Fintan O’Toole: Marriage was nothing to be proud of in 1983

Legal changes over the years profoundly altered the state of marriage for the better

‘Irish marriage has already changed in far more fundamental ways than is now being proposed. And those changes haven’t destroyed it. They’ve purified it by rooting it, not in systematic discrimination against women, but in the love between equal people.’ Photograph: Getty Images

‘Irish marriage has already changed in far more fundamental ways than is now being proposed. And those changes haven’t destroyed it. They’ve purified it by rooting it, not in systematic discrimination against women, but in the love between equal people.’ Photograph: Getty Images

 

When I wed in 1983, I was thrilled to be with my wife but not really proud to be married. There were too many shameful things about Irish marriage.

As a man, I was, I hope, an equal partner to my wife. But as a husband, I was a sanctioned tyrant. For the first seven years of my marriage I had a legal right to rape my wife – marital rape was not outlawed in Ireland until 1990. For the first three years of my marriage, if I decided to leave my wife and move to England, she, though living in Ireland, was deemed to be legally domiciled in England. She had no say in the matter – as her husband’s dependant, her legal status was a mere adjunct of mine. In the year I got married, 1983, there was an ongoing campaign to change the law to give each spouse an equal right to the family home and its contents. Alan Dukes, who was then minister for justice, promised such legislation in April 1983 but nothing happened until 1989. Until three years before I got married, my wife’s income from her job would have been automatically treated under Irish tax law as my “extra” income. And of course, for the first 12 years of my marriage, that marriage was indissoluble. Whatever happened to our relationship, even if we were legally separated and lived apart for decades, neither of us could ever marry again.

Hallowed traditions

All of these things changed, and those changes profoundly altered the nature of the institution my wife and I had joined in 1983. It is worth remembering that the things that were changed were ancient, hallowed traditions, sanctioned by time and religion and social practice. My right to rape my wife was part of common law – it had long seemed perfectly obvious and “natural” that the question of consent to sex simply didn’t arise in a marriage. (In many parts of the world, indeed, this still seems “natural”.) The idea that a wife was not a legally or economically separate person but a mere adjunct to her husband had very deep roots. Within my lifetime, even minimal changes to this idea were bitterly opposed.

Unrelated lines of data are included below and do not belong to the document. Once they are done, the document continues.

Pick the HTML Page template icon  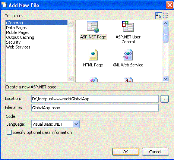tap(93, 55)
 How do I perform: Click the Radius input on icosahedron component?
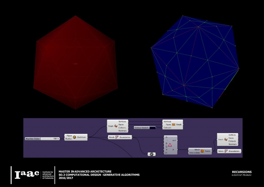point(68,139)
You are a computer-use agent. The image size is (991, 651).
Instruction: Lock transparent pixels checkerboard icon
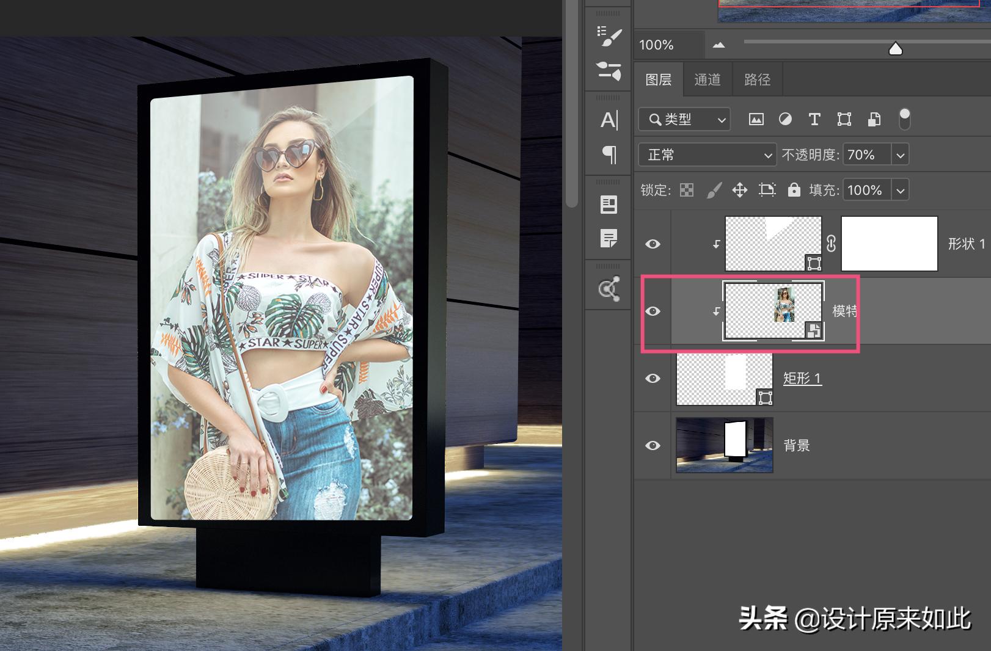coord(687,190)
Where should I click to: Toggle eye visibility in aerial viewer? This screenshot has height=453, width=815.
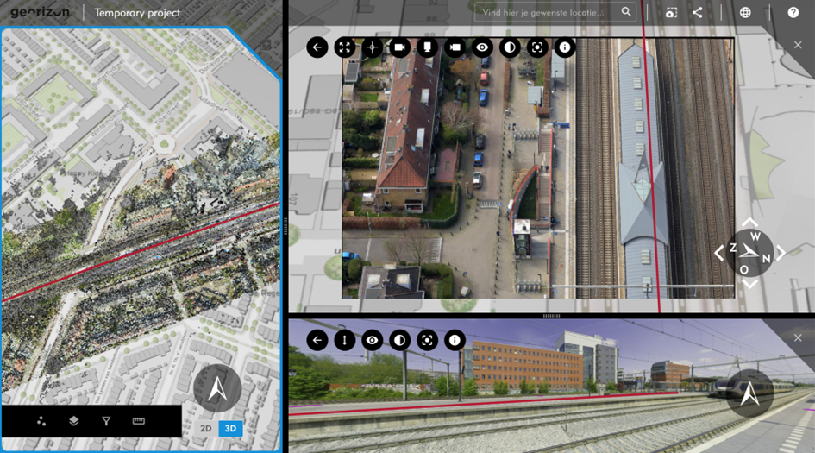point(482,48)
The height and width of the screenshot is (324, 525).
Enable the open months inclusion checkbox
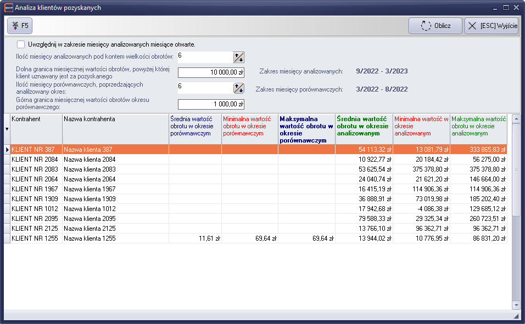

In 1965, for example, when Charles Haughey and Brian Lenihan introduced the Succession Act to give a widow the right to inherit at least a third of her husband’s property, Fine Gael (including its liberal wing under Declan Costello) fought and voted against it. The Incorporated Law Society was strongly against the change. In 1986, Haughey, who was no stranger to political fights, said this was the toughest battle he’d ever been in.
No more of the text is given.